Winehouse doc assembles tragic, haunting snapshot

Singer Amy Winehouse appears in a scene from the film “Amy.”
Jake Coyle Associated Press

Asif Kapadia’s Amy Winehouse documentary “Amy” is a slow, tragic zoom out. It begins with the intimacy of home movies and ends in far-away paparazzi footage. Our VIP access has been revoked.

First seen as a bright-eyed 14-year-old girl singing a knockout “Happy Birthday,” Winehouse gradually recedes from our view as her renown grows, obscured by a blizzard of flashes and a deadening haze of celebrity. Fame arrives like fate: a destiny foreshadowed by Winehouse’s self-evident talent and her own ominous misgivings. “I would go mad,” she says of fame before its tidal-wave arrival.

“Amy” is an exceptional, emotional portrait of a pop star who perished too young. But it is, more broadly, a clinical case study of celebrity’s crushing onslaught and an indictment of its tabloid apparatus. It’s a horror movie.

The ingredients of Winehouse’s swift demise (she drank herself to death at age 27 in 2011), as seen in the film, are many: a broken family, her own self-destructiveness, a lack of timely intervention. But most haunting is the film’s close-up of a toxic celebrity culture where out-of-control addicts are merely punchlines for late-night hosts.

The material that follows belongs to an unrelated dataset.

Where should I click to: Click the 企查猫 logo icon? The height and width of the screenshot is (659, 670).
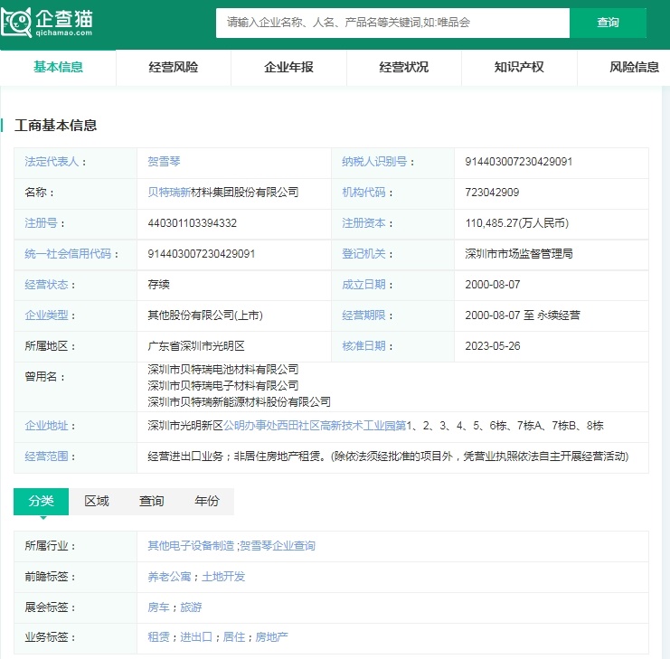coord(15,22)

Kapadia, a British filmmaker who started in fiction film, eschews talking heads. His tremendous documentary “Senna,” about the Formula One racer Ayrton Senna, who died at 34, relied entirely on archival footage, and he’s done the same with “Amy.” It’s an elegant, uncluttered approach that maintains closeness with the subject and gives “Amy” an unbroken drama.

Both films replace hagiography with evidence (archival video, audio testimony, even old voicemails), but the purity of Kapadia’s aesthetics shouldn’t be mistaken for perfect objectivity. He and editor Chris King have pointedly, expertly assembled snapshots of Winehouse’s life to lend a particular view of it.

Winehouse’s family – especially her father, Mitch – have publicly denounced “Amy” as “misleading.” That, though, should be taken as a good sign of Kapadia’s independence in making “Amy.”

The film is disarmingly intimate. There is Winehouse, an aspiring singer, playful and flirty in the backseat of a car, goofing around with friends and a video camera.

The rise of this insanely charismatic Jewish retro-soul singer from North London seems a certainty to all who encounter her. The voice, smoky and soulful, is unmissable. “A charmer,” describes Yasiin Bey (Mos Def), immediately infatuated by “a sweetheart” who could drink anyone under the table and roll a smoke.

Her upbringing casts a pall. The divorce of her parents when she was 9 (also the age when Kurt Cobain’s parents split, as noted in the recent documentary “Kurt Cobain: Montage of Heck”) after an admitted seven-year affair by her cab driver father, is cited as a turning point for the worse. Mitch Winehouse also figured into his daughter’s autobiographical hit “Rehab”: “I ain’t got the time and my daddy thinks I’m fine.”

Winehouse’s early, friendly entourage give way to more professional and an arguably less protective group of promoters. The missed opportunities to help her slide by. She and her eventual husband, the troubled Blake Fielder-Civil who introduced her to crack, descend into drugs. In a mocking video Fiedler-Civil shoots while both are in rehab together, she’s less inclined to make a joke out of it: “I don’t really mind it here,” she says.

Kapadia has gotten everyone close to Winehouse to speak, and the interviews are more personal having been taped off-camera. A sense of helplessness mounts as Kapadia searches for a guardian for Winehouse. Instead, he finds her father arriving at her post-rehab getaway in Saint Lucia with a TV crew for his reality show, “My Daughter, Amy.”

There may be something a tad callous in seeking blame among those she loved and who loved her, four years after Winehouse’s death. Black-and-white villains rarely suit such tragic stories. But “Amy” is a clear-eyed, deeply empathetic view of Winehouse, whose huge talent and sudden fame made too many forget she was still just a vulnerable young woman in serious need of help.